Dari 14 kerjasama yang dilakukan PLN dalam agenda transisi energi selama gelaran Conference of the Parties (COP) 28 di Dubai, Uni Emirat Arab pada 30 November-12 Desember 2023 mendatang, dua di antaranya soal pengembangan hidrogen hijau.

Di antaranya bersama Pupuk Indonesia melakukan studi pengembangan ekosistem hidrogen hijau dan amonia hijau lewat pembangunan Green Hydrogen Plant yang akan disuplai dari PLTS yang didukung layanan Renewable Energy Certificate (REC). Ini akan dikonversi di Ammonia Plant Pupuk Kujang menjadi amonia hijau.

Selain itu juga bersama Pupuk Indonesia menggandeng ACWA Power, perusahaan asal Arab Saudi dalam pengembangan industri hidrogen hijau dan amonia hijau terintegrasi di Gresik.

Pada 6 Desember 2023, PLN juga menggandeng Hydrogen de France SA (HDF Energy) dengan penandatanganan Perjanjian Studi Pengembangan Bersama (PSPB). Melanjutkan nota kesepahaman yang ditandatangani pada April 2023 lalu mengembangkan hidrogen Renewstable® di wilayah Indonesia Timur. Proyek pertama pembangkit ini akan dibangun di Sumba, Nusa Tenggara Timur (NTT).

Prospek strategis PLN mempercepat transisi energi

Mempersiapkan Hidrogen Hijau, Energi untuk Masa Depan BerkelanjutanPetugas mengontrol proses elektrolisis hidrogen di ruang Distributed Control System (DCS) PLTU Pangkalan Susu, Jumat (29/12/2023) (IDN Times/Doni Hermawan)

Strategi dari PLN ini dianggap tepat dan punya prospek.
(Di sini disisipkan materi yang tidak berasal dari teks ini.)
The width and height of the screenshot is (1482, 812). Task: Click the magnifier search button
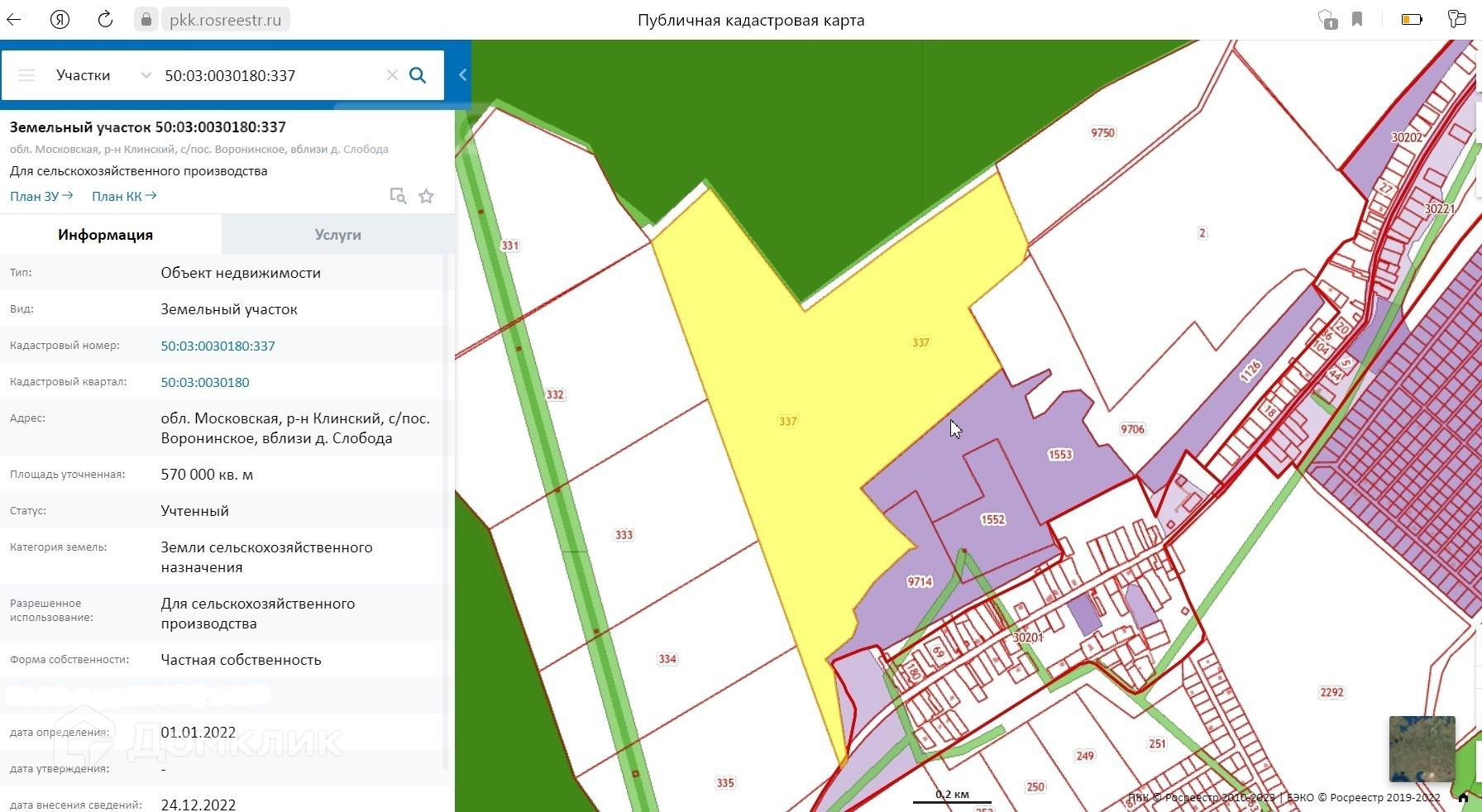(418, 75)
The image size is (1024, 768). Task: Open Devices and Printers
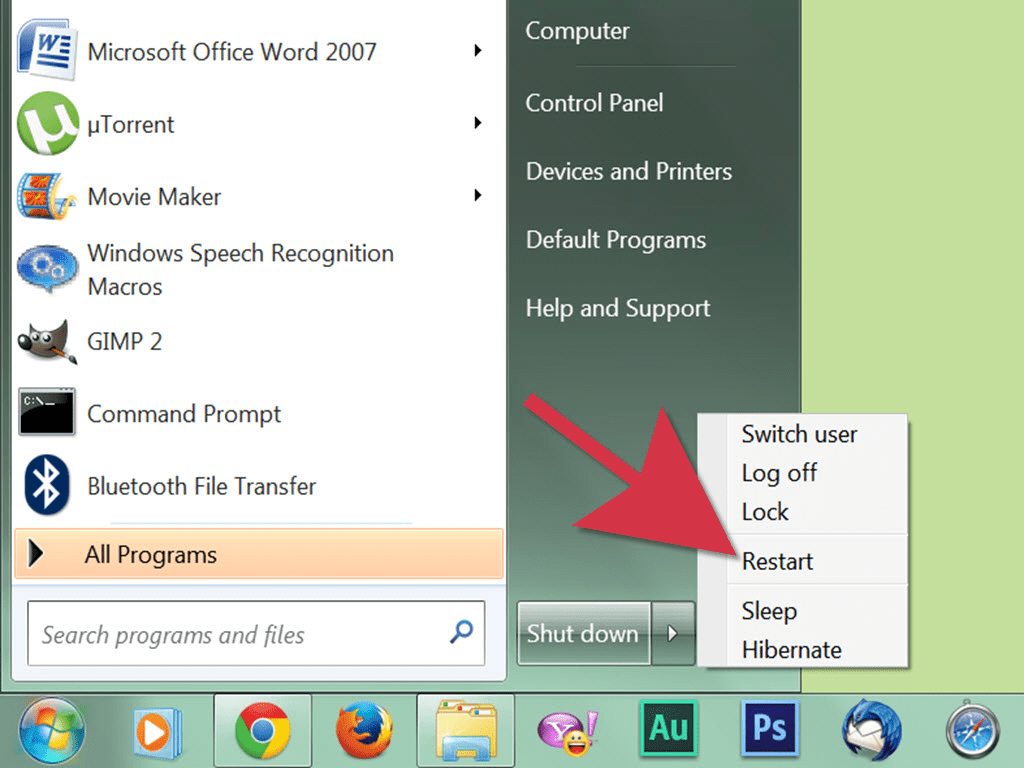point(628,171)
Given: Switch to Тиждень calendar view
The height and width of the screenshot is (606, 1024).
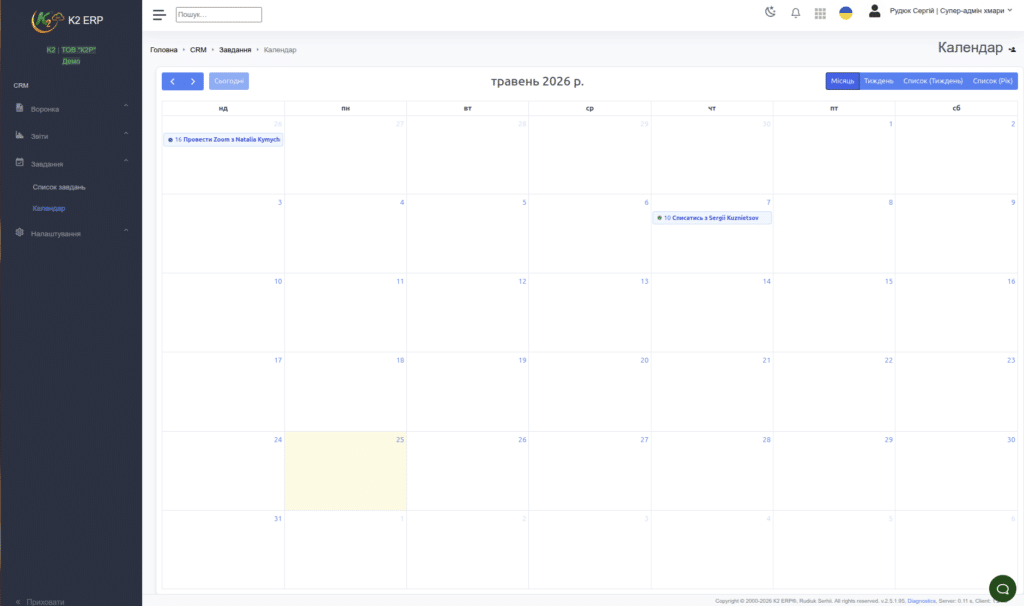Looking at the screenshot, I should coord(878,81).
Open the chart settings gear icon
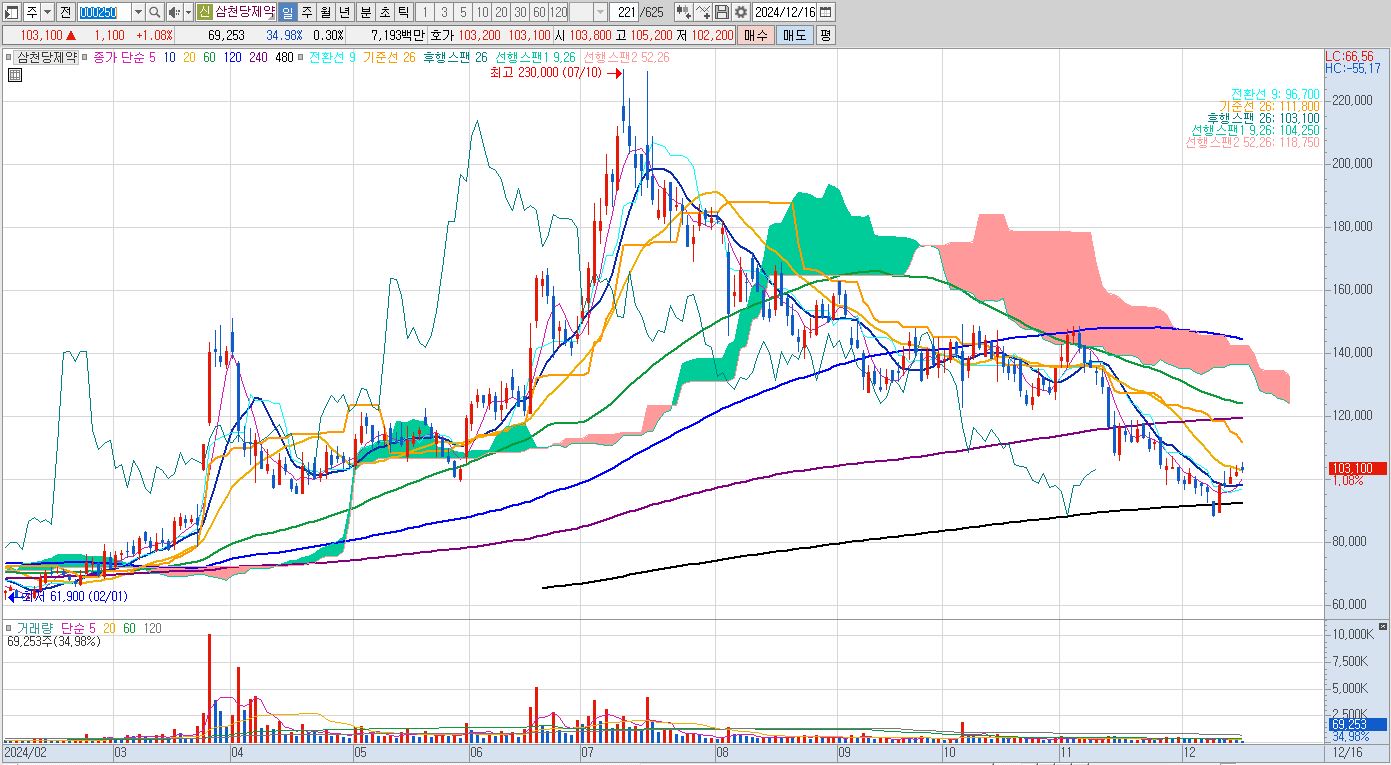This screenshot has height=765, width=1391. (x=741, y=12)
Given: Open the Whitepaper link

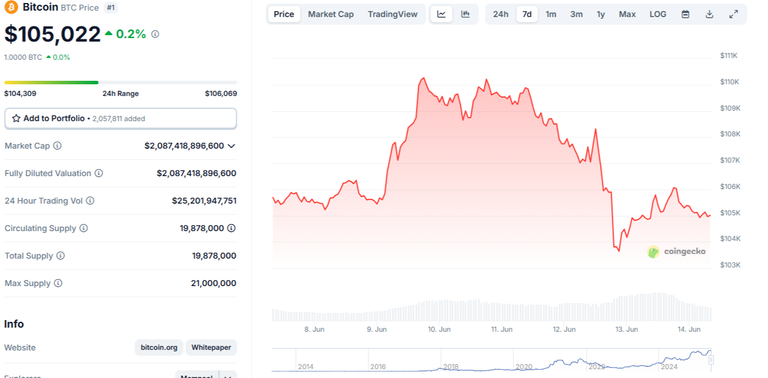Looking at the screenshot, I should click(x=211, y=348).
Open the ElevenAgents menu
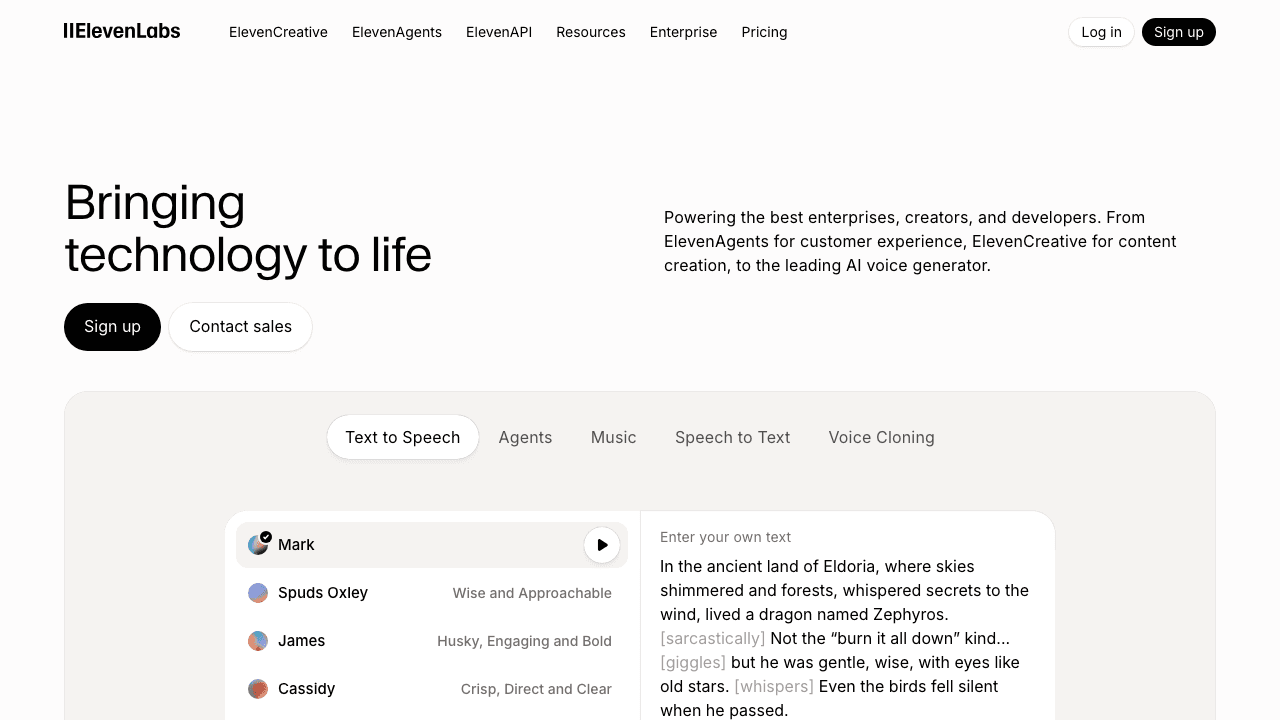 coord(397,32)
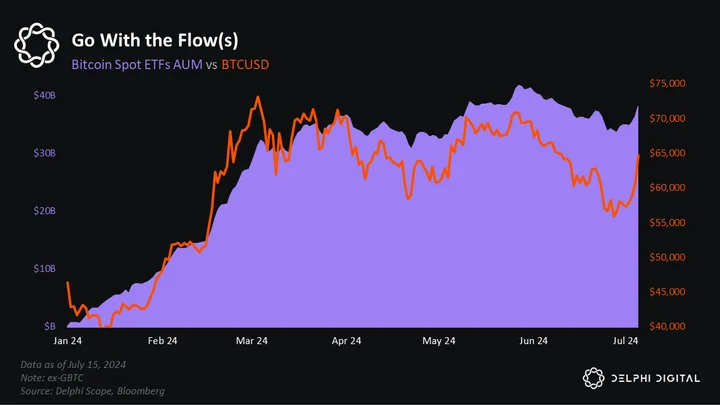The width and height of the screenshot is (720, 405).
Task: Click the Delphi knot logo beside the title
Action: 36,45
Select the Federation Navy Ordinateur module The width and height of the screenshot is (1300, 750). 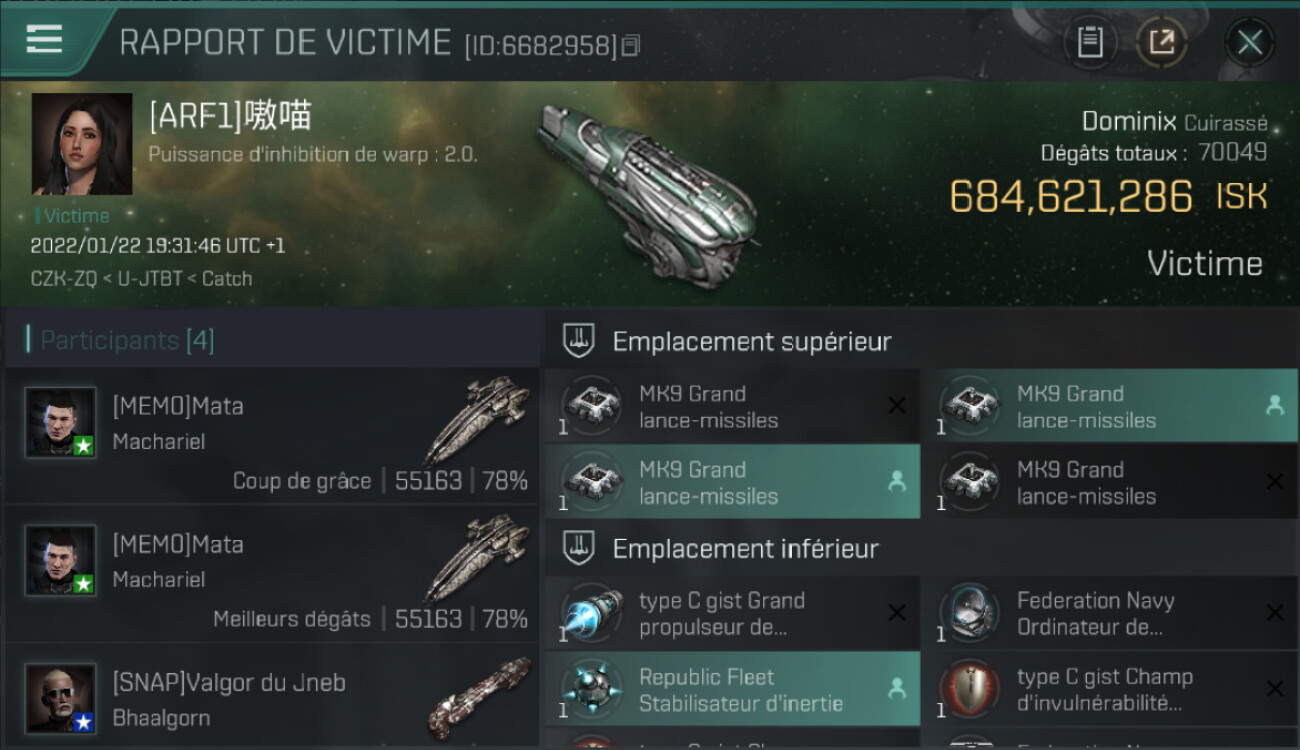coord(1110,613)
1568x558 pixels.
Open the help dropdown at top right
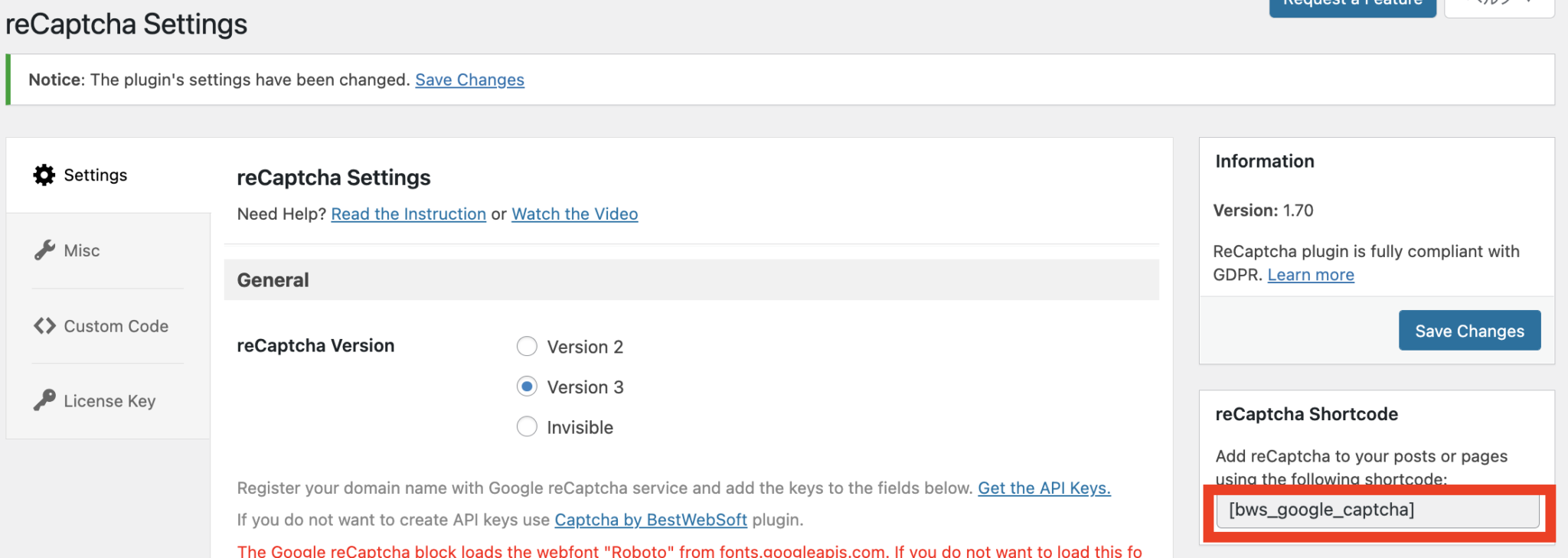[1498, 4]
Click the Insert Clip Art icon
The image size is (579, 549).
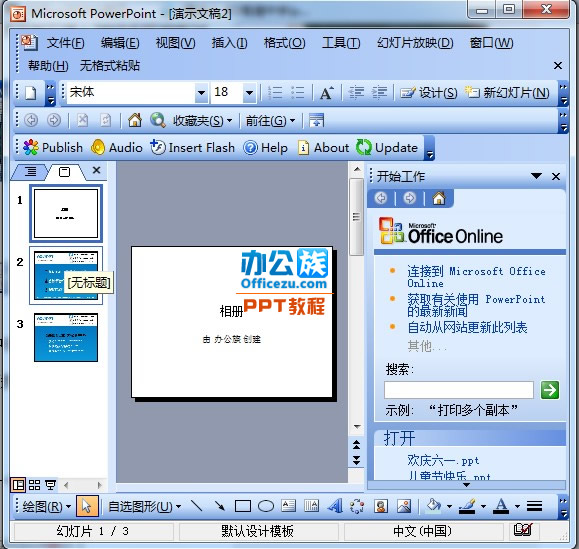pos(381,506)
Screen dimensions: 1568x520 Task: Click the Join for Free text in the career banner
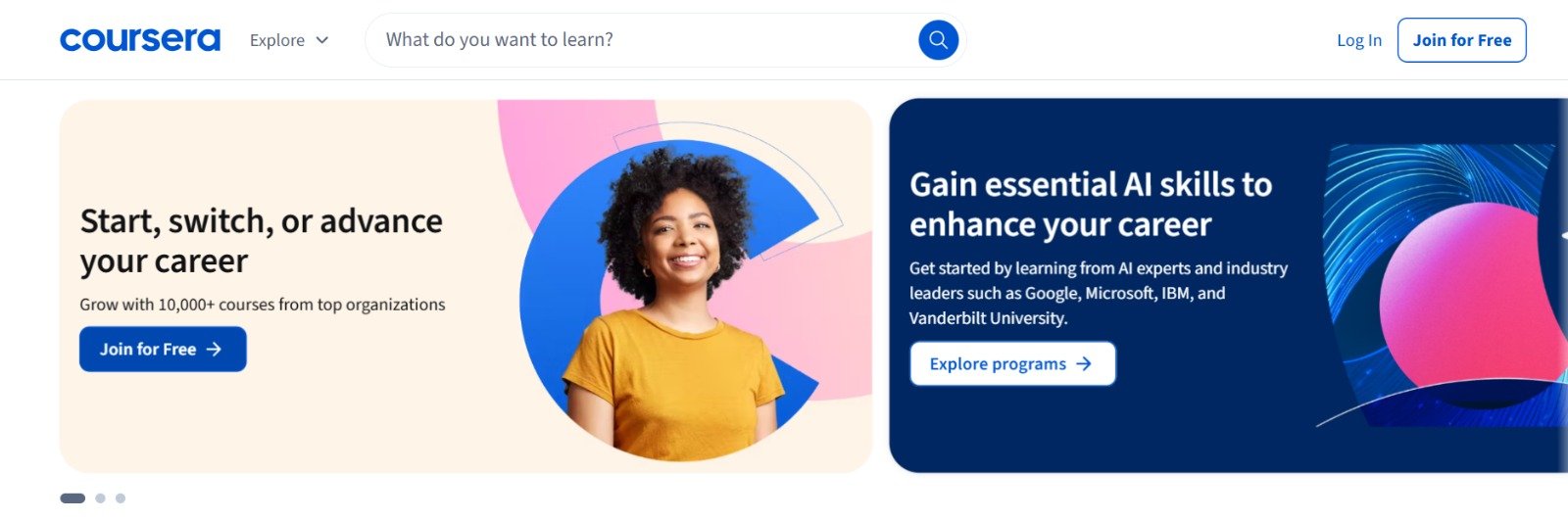point(148,350)
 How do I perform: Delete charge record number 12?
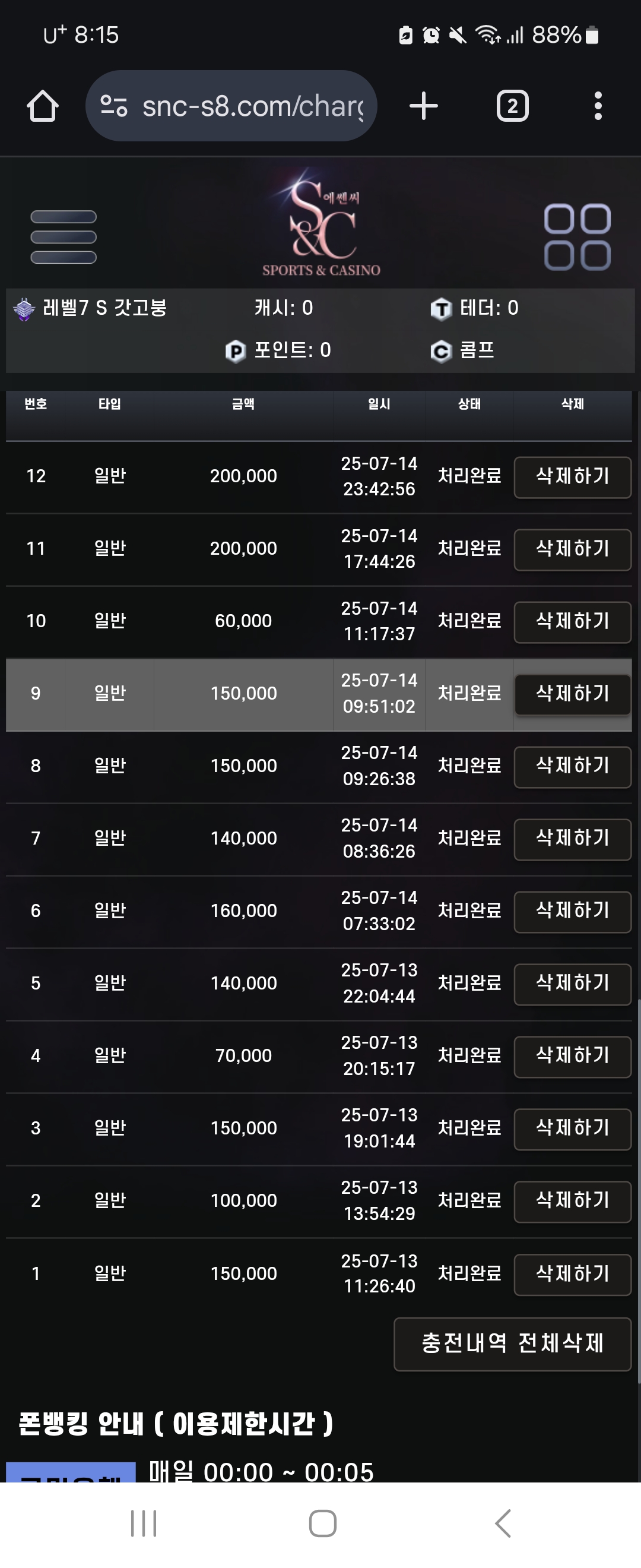[572, 476]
Hal itu disampaikan pengamat energi nasional Fahmi Radhi.

“Saya kira apa yang dilakukan PLN membangun green hydrogen ini sangat tepat. Perspektif. Sesuai dengan program green energy dalam upaya transisi energi. Dari energi kotor ke bersih. Dengan teknologi tertentu dan sekarang sedang dikembangkan PLN bisa menyerap dan menyimpan hidrogen tadi dalam storage. Bisa jadi bahan baku bagi industri yang lain, kemudian bisa diperjualbelikan apakah melalui pasar modal baik nasional maupun internasional,” kata Fahmi kepada IDN Times, Minggu (31/12/2023).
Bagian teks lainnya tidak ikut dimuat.